Exercise -> Please count the lines in the items below that contain the string "button", and reply with only that number.

Task input ->

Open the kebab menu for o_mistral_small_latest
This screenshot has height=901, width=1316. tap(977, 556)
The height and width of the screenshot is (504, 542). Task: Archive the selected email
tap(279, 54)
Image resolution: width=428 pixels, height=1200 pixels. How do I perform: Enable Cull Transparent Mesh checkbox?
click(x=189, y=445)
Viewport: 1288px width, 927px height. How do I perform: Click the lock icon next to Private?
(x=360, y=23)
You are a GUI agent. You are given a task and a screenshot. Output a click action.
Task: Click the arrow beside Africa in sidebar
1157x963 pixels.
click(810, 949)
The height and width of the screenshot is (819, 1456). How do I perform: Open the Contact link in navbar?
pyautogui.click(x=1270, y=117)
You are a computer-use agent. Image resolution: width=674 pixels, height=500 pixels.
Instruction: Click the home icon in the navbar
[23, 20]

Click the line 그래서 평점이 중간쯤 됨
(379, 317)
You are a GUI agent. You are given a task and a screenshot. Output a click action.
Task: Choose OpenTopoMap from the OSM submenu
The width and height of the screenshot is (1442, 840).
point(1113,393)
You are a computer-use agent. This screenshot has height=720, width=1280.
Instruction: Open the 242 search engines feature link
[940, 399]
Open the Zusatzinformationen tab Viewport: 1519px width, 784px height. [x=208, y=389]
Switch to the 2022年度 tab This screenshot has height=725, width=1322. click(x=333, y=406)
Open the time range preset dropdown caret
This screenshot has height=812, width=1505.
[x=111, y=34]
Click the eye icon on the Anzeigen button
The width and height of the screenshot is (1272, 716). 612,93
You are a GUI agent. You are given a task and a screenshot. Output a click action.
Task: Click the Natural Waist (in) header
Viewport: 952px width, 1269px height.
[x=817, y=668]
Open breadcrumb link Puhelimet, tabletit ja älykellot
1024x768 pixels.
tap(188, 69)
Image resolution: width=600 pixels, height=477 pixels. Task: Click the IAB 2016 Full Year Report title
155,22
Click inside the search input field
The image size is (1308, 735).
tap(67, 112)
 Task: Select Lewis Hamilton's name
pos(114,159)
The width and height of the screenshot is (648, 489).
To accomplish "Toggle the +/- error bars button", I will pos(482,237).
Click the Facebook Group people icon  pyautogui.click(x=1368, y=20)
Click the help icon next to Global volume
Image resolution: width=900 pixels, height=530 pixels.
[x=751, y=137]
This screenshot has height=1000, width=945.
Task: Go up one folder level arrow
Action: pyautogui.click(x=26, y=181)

Expected output -> 2